::: Supplied passage :::

Interesting story in The New York Times, Genes Now Tell Doctors Secrets They Can’t Utter:
One of the first cases came a decade ago, just as the new age of genetics was beginning. A young woman with a strong family history of breast and ovarian cancer enrolled in a study trying to find cancer genes that, when mutated, greatly increase the risk of breast cancer. But the woman, terrified by her family history, also intended to have her breasts removed prophylactically.
Her consent form said she would not be contacted by the researchers. Consent forms are typically written this way because the purpose of such studies is not to provide medical care but to gain new insights. The researchers are not the patients’ doctors.
But in this case, the researchers happened to know about the woman’s plan, and they also knew that their study indicated that she did not have her family’s breast cancer gene. They were horrified.
“We couldn’t sit back and let this woman have her healthy breasts cut off,” said Barbara B. Biesecker, the director of the genetic counseling program at the National Human Genome Research Institute, part of the National Institutes of Health. After consulting the university’s lawyer and ethics committee, the researchers decided they had to breach the consent stipulations and offer the results to the young woman and anyone else in her family who wanted to know if they were likely to have the gene mutation discovered in the study. The entire family — about a dozen people — wanted to know. One by one, they went into a room to be told their result.
“It was a heavy and intense experience,” Dr. Biesecker recalled.
Around the same time, Dr. Gail Jarvik, now a professor of medicine and genome science at the University of Washington, had a similar experience. But her story had a very different ending.

:::

> Work to complete
1. Please say whether each statement agrees with the genetics passage, answering yes or no and quoting the words that decide it. (a) The woman's consent form said the researchers would not contact her. (b) The researchers in the study were the patients' doctors. (c) About a dozen members of the woman's family wanted to know their results.
2. Reproduce the section of the genetics passage between "Her consent form" and "They were horrified.", inclusive.

::: Data listing :::

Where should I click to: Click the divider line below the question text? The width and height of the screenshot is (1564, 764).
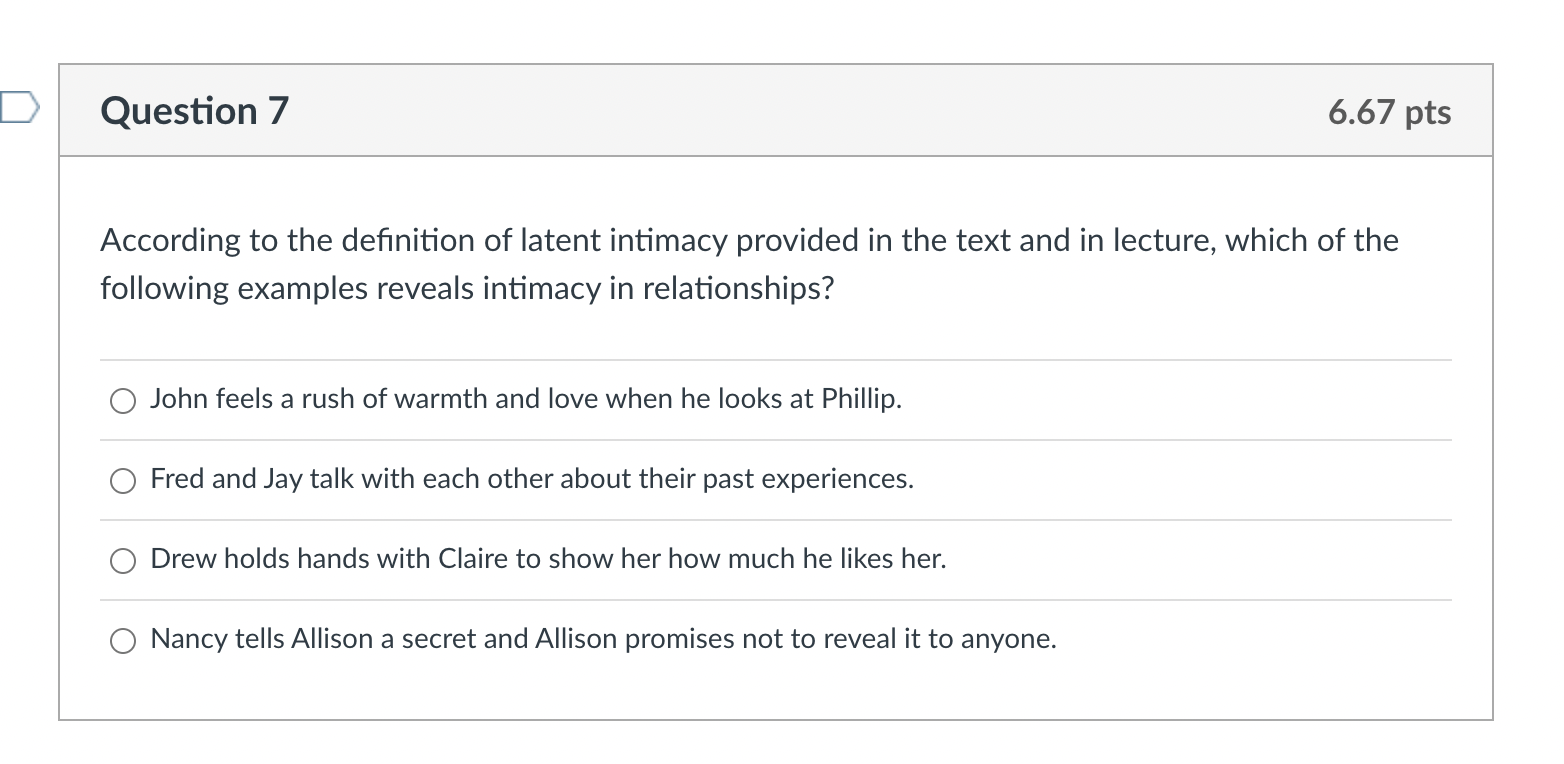click(x=775, y=360)
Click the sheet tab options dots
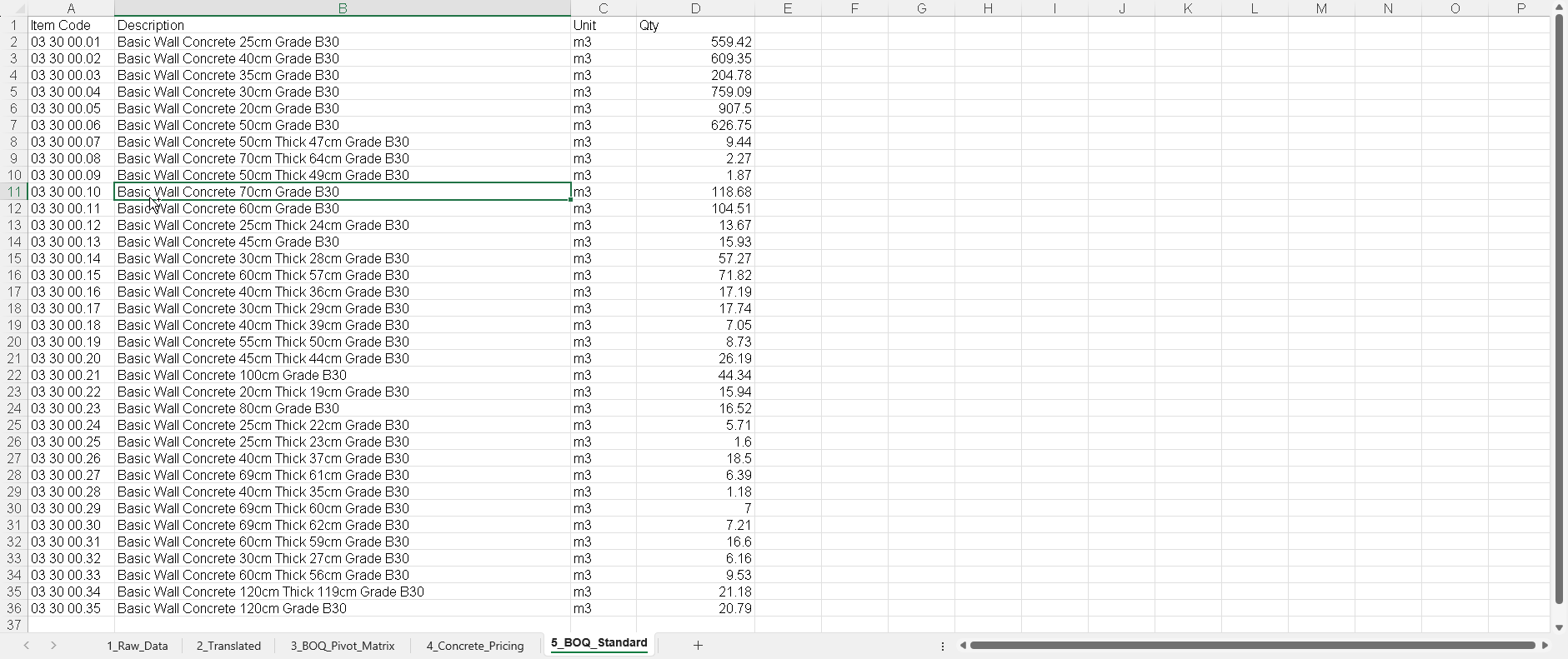 [943, 646]
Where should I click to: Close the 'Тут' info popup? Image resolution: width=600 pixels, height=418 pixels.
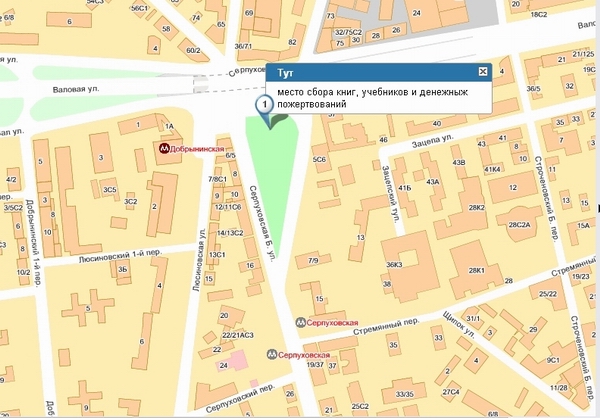(483, 72)
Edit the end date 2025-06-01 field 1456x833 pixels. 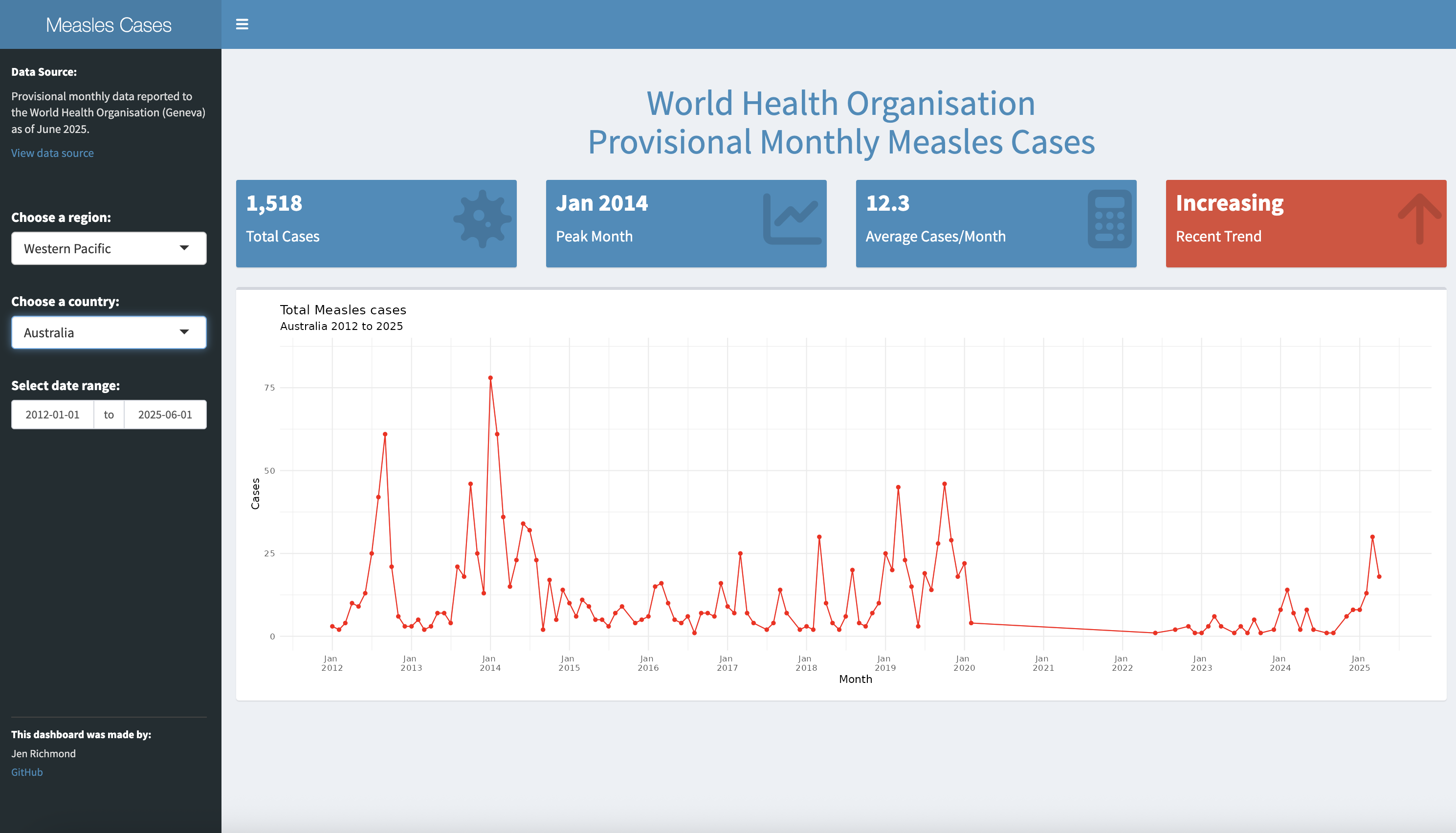pos(165,414)
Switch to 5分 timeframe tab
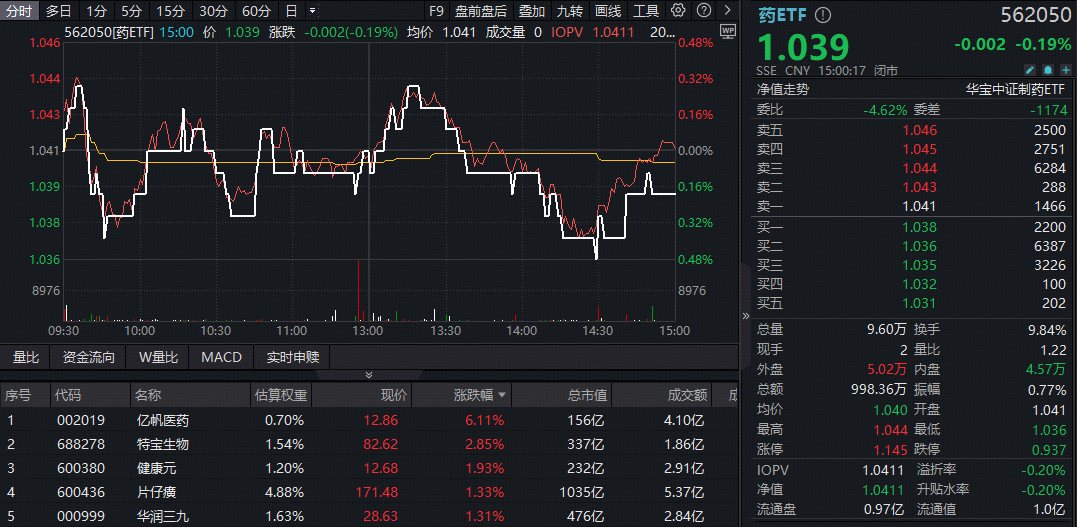Screen dimensions: 1077x527 pos(131,11)
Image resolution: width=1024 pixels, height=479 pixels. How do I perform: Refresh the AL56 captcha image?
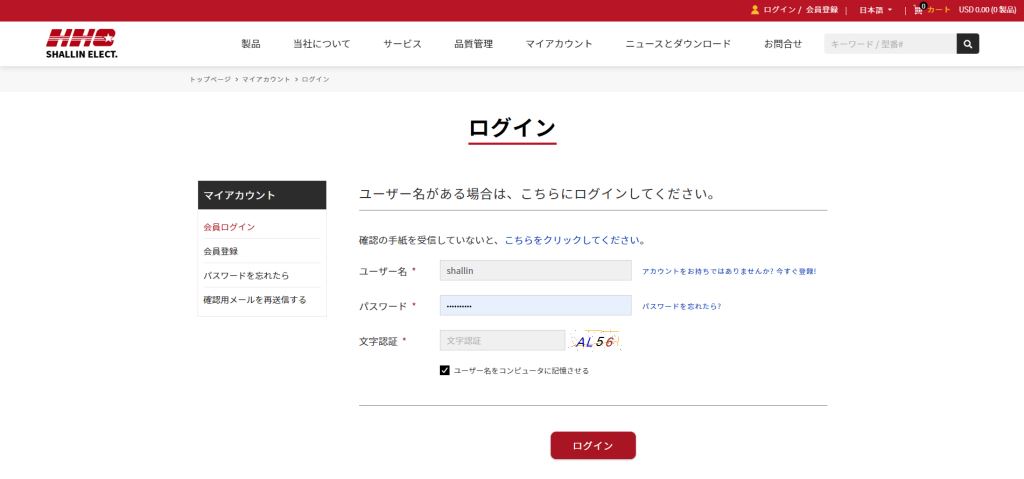point(595,340)
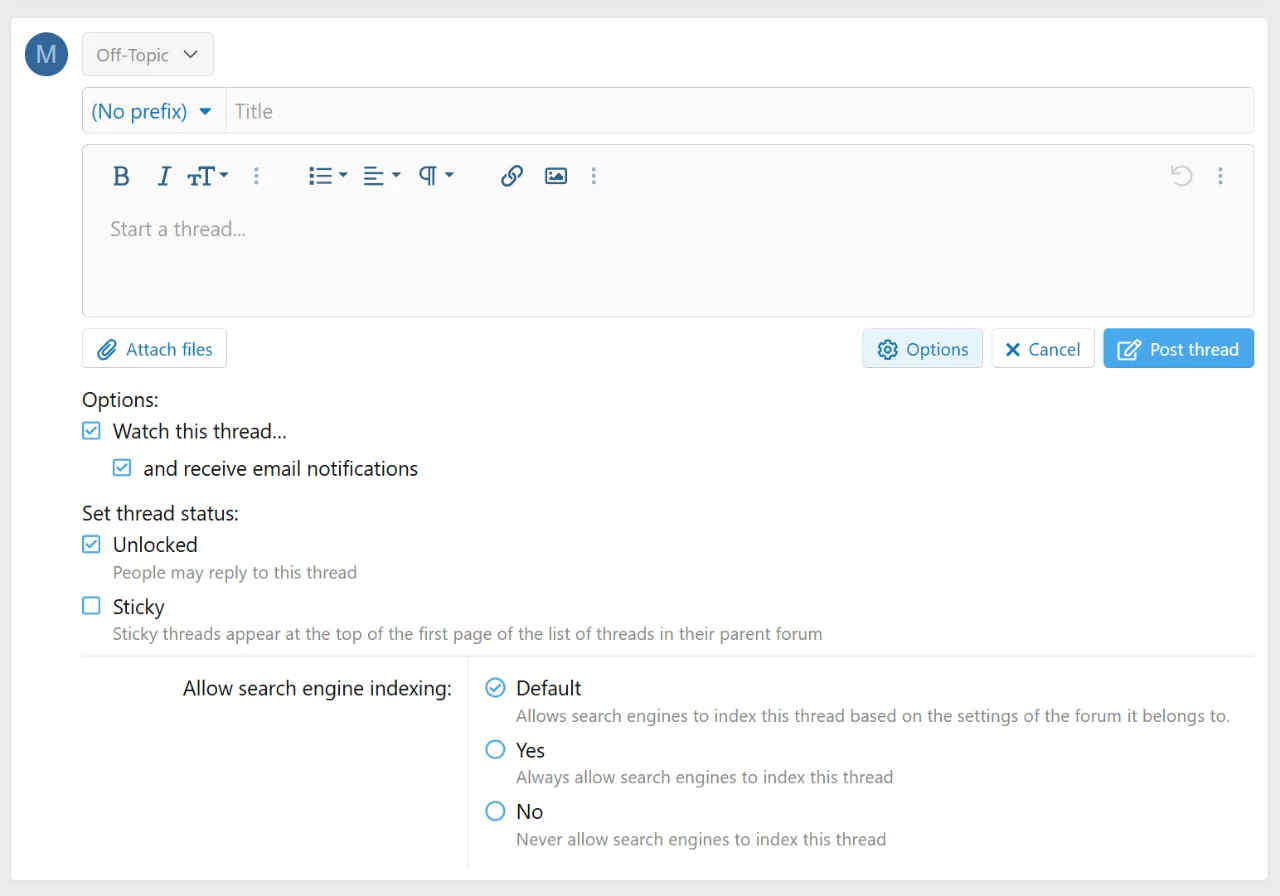
Task: Open paragraph format menu
Action: pos(436,176)
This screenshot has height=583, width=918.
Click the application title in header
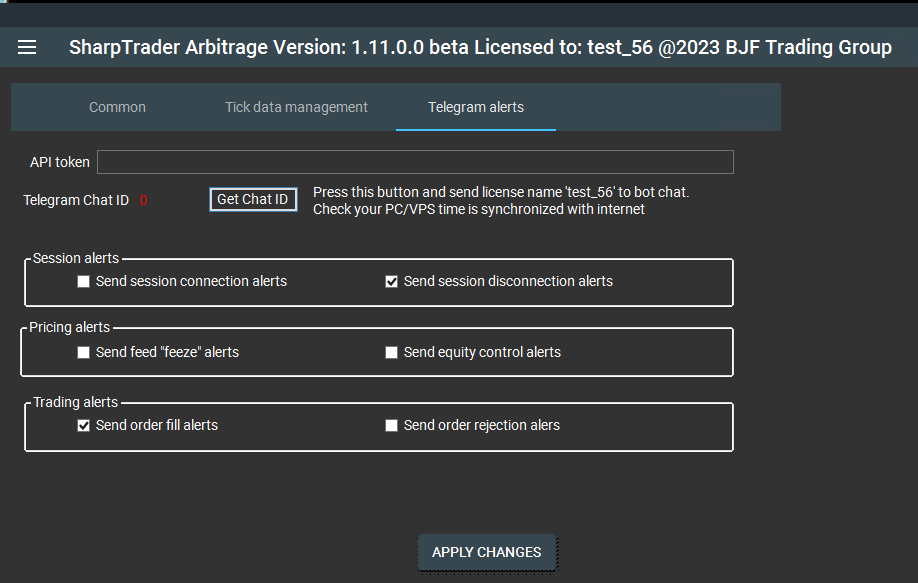pos(480,47)
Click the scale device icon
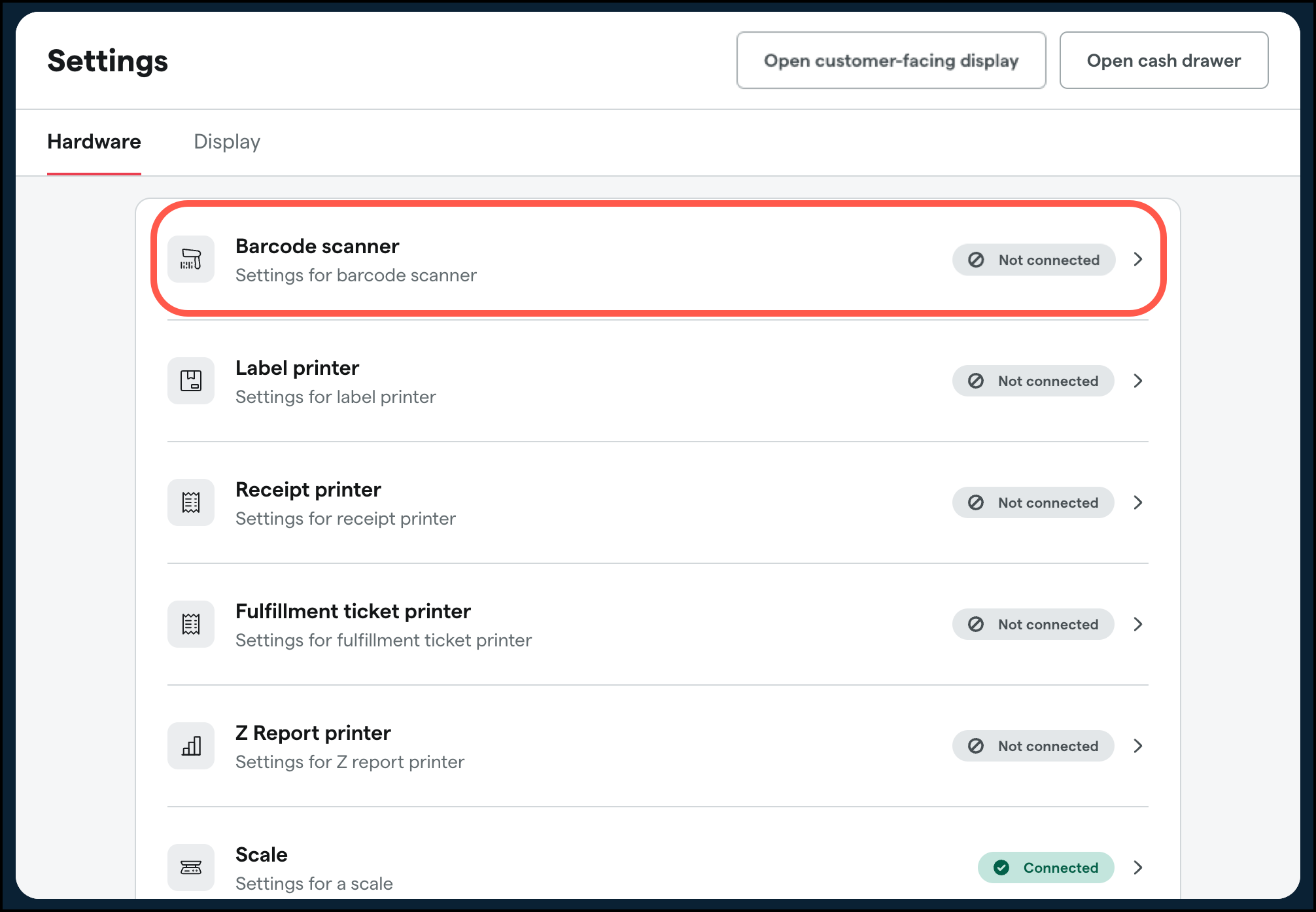Viewport: 1316px width, 912px height. [191, 868]
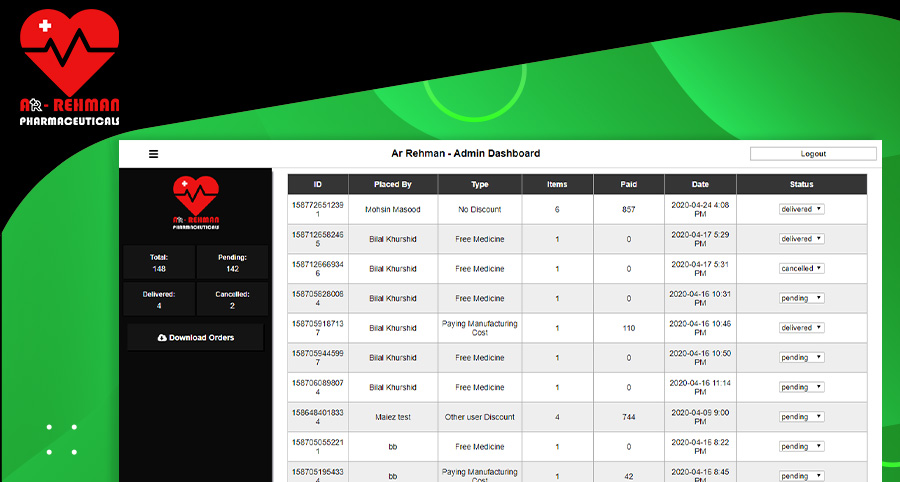Expand the cancelled status dropdown
Image resolution: width=900 pixels, height=482 pixels.
point(801,268)
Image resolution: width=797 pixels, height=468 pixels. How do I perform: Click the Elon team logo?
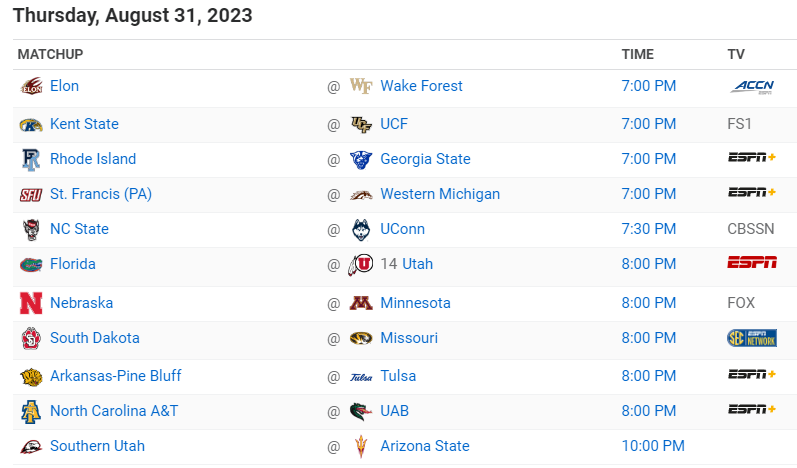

:::

> Results of the tasks
1.
(a) Yes: "Her consent form said she would not be contacted by the researchers."
(b) No: "The researchers are not the patients’ doctors."
(c) Yes: "The entire family — about a dozen people — wanted to know."

2.
Her consent form said she would not be contacted by the researchers. Consent forms are typically written this way because the purpose of such studies is not to provide medical care but to gain new insights. The researchers are not the patients’ doctors.
But in this case, the researchers happened to know about the woman’s plan, and they also knew that their study indicated that she did not have her family’s breast cancer gene. They were horrified.